- _DOCUMENT SEGMENT_
Source: MIL-OSI Submissions
Crude oil imports dry up in July – Media release
26 August 2020
For the first month in almost 34 years, no crude oil was imported into New Zealand in July 2020, with imports of cars and other vehicles also down, Stats NZ said today.
The value of total merchandise goods imports fell $1.0 billion (18 percent) to $4.6 billion in July 2020.
In the past three months, total imports have been very low while exports have been holding up, leading to the smallest annual trade deficit since the October 2014 year.
Crude oil imports have been much lower than usual since May 2020 as demand dropped due to COVID-19. International travel restrictions and the COVID-19 lockdown in April meant far fewer people travelled by road or air.
“The last time no crude oil was imported in a single month was in August 1986, a year when international demand for oil fell and prices dropped sharply,” international statistics manager Darren Allan said.
In recent months, Refining NZ cut production at its Marsden Point oil refinery to about half its normal levels as COVID-19 travel restrictions affected demand. The refinery managed stock levels to let demand catch up with supply (see HY20 interim results for more detail).
Also contributing to the fall in total imports in July 2020 were:
• motor vehicles, down $234 million
• truck and vans, down $122 million.
Car imports have been much lower than usual since April 2020, when the alert level 4 lockdown meant car dealers were closed as a non-essential business.
Imported face masks up almost $190 million
Face mask imports increased sharply this year as the COVID-19 global pandemic spread and New Zealand moved into lockdown.
New Zealand has imported $232 million worth of face masks since the beginning of the year, up $189 million from $43 million for the same period last year. This includes all types of face masks, from surgical masks to painting and dust masks.
Imports down from top trading partners except China
Of New Zealand’s main trading partners, imports from the European Union had the biggest fall in July 2020, down $262 million when compared with July 2019. Aircraft and parts led the fall, down $120 million (89 percent), while imports of electric trains increased, up $36 million.
Imports from the United States fell $76 million, led by machinery and equipment (such as turbo-jet and turbo propeller parts), down $59 million.
Goods imports from China were up $108 million (10 percent) in July 2020 when compared with July 2019. The leading rises were electrical machinery and equipment (such as mobile phones), up $53 million, fertilisers, up $30 million, and textiles (such as face masks), up $18 million.
Dairy exports down but live animal exports up
Exports of dairy, crude oil, fish, and other seafood (such as crustaceans) fell in July 2020.
This fall was largely offset by a sharp rise in exports of live animals (mainly thousands of live dairy cattle to China) and breathing equipment, which is in demand internationally because of COVID-19.
Total dairy exports
Within the dairy category, milk fats including butter led the fall, down $92 million (29 percent) on July 2019. Cheese fell $39 million (19 percent) and milk powder fell $30 million (4.9 percent).

- _PROMPT A_
Print the stretch of the media release from "Also contributing to" through "moved into lockdown.".
- _PROMPT B_
According to the media release, in which month and year was crude oil last not imported before July 2020?
Base every response solely on the media release above.

- _DATA EXCERPT_
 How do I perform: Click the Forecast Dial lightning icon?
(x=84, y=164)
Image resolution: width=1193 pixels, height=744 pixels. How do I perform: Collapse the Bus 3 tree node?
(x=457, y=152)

- _TASK RESPONSE A_
Also contributing to the fall in total imports in July 2020 were:
• motor vehicles, down $234 million
• truck and vans, down $122 million.
Car imports have been much lower than usual since April 2020, when the alert level 4 lockdown meant car dealers were closed as a non-essential business.
Imported face masks up almost $190 million
Face mask imports increased sharply this year as the COVID-19 global pandemic spread and New Zealand moved into lockdown.

- _TASK RESPONSE B_
August 1986